Growing up, my family had a lot of road trips, and the highlight of every road trip for me and my sister was staying in motels. We loved the creepiness of them. We loved to freak each other out with the “did you hear that?” “did you see that?” at the random gurgles of the running toilets or flash of headlights pulling into the parking lot in front of the room next to us. I remember one night sitting at the edge of a lumpy floral comforter, staying up to watch an episode of Sherlock Holmes on a patchy cable station on our way to our grandparents in Ontario. It was the Adventure of the Speckled Band–the one about the mysterious room in the mansion where they find a person dead and discover that the perpetrator is a adder snake that crawls through the ventilation system to access its victim. Best episode ever for a night in a motel. For the rest of the night my sister and I lay terrified, twitching under the wool sheets waiting for a snake to crawl through the vents. Best motel stay ever.

Unfortunately terrifying never ends up being thrilling for J. It always just stays terrifying. We headed up again to Winnipeg on Friday to watch the Women’s World Cup USA v Sweden match because Steve and W are crazy about soccer. At first it seemed that we could pull off another whirlwind trip up to Winnipeg and to make it easier on us, we decided that this time we’d stay in a hotel and not have to roll into Fargo at 3 am. Everything seemed to be going our way, J cleared the 25 min wait at the border, there was no fighting between J and W in the backseat, Steve and I were relatively calm, despite the fact we realized that we were running late and we still needed to stop at our hotel in downtown Winnipeg before we could eat dinner and loop back to the stadium. It was about 5 min into Winnipeg when J started to get panicky.

J: “We’re staying in a hotel, right?”
Me: “Yes.”
J: “When are we going to the hotel?”
Me: “Right now.”
J: “I want to be there NOW.”
Me: “We will, it’s just a few more miles.”

At this point, J starts hyperventilating in the back seat. I feel his feet kicking the back of my seat and his voice gets higher and higher in pitch as his sister, W tries to calm him down.

J: “We’re here, we’re at the hotel!”
Steve: “We’re almost there. It’s on Smith St. Can you help me find Smith St?”

At every intersection J yells, “Stop the car, we’re here, we’re at Smith St.”

All this is happening while Steve and I are trying to navigate downtown Winnipeg–the one ways, the funky intersections, the driving lanes that all of a sudden turn into side street parking and you have to switch lanes last second, eyes scanning frantically for Smith street. The entire car is a shaken up pop bottle just waiting to explode.

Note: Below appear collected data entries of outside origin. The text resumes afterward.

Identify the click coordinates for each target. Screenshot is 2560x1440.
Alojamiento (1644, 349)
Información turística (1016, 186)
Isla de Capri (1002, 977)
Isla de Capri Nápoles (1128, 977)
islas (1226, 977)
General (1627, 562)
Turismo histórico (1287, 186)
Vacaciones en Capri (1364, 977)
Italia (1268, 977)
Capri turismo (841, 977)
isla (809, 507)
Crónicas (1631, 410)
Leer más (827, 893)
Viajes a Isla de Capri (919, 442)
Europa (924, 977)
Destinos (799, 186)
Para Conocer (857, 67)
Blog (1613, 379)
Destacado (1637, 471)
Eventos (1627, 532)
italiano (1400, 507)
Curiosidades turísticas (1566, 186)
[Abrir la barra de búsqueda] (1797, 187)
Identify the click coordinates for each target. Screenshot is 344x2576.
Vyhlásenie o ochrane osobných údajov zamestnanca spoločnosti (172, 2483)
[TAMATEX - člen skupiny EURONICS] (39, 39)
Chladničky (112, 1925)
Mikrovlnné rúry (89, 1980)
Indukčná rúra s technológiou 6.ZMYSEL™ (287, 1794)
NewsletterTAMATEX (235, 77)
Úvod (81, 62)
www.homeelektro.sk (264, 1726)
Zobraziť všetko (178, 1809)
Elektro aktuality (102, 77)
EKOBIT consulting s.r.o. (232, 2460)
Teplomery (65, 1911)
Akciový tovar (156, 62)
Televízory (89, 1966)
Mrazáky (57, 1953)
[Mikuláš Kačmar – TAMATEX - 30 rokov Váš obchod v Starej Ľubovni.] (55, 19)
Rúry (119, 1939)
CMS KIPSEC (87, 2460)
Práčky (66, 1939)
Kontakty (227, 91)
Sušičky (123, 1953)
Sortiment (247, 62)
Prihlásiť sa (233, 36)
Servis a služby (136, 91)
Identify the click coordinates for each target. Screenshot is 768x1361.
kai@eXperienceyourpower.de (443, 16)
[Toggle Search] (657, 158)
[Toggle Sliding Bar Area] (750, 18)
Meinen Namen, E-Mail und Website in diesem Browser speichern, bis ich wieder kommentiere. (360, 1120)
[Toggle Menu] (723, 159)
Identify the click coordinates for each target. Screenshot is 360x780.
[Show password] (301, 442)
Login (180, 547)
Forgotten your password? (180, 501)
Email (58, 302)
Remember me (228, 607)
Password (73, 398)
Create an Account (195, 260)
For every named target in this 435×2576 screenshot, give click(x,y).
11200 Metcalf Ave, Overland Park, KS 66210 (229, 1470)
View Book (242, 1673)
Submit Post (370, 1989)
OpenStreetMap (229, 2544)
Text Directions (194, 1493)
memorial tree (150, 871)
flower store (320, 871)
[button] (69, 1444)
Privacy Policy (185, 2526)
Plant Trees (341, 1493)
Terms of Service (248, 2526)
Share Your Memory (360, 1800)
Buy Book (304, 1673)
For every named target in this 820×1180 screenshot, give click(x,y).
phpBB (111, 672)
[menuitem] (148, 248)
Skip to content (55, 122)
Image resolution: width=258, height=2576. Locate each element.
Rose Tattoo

J is crying in the back seat: “My head hurts, my stomach hurts.”

And then I realize J is having a panic attack and I suddenly realize why he needs to get to the hotel now.

J has number phobias–right now it’s the number 142. He collects bad numbers in his brain and likes to let them stew in anxiety until they’re absolutely perfectly tainted and some sort of catastrophic event is going to occur if that number pops up. I’m not sure if it’s the autism, the anxiety, obsessive compulsive disorder. At this point it doesn’t matter. This isn’t the imaginary snake in the room that’s thrilling and terrifying. This is the number 142 we’re talking about and to J is just terrifying.

I know exactly what the problem is, and I can’t do anything about it.

“What number is it? What number are we staying in?” J yells between sobs.

“I don’t know,” I say, “It doesn’t matter. It’s just a number.”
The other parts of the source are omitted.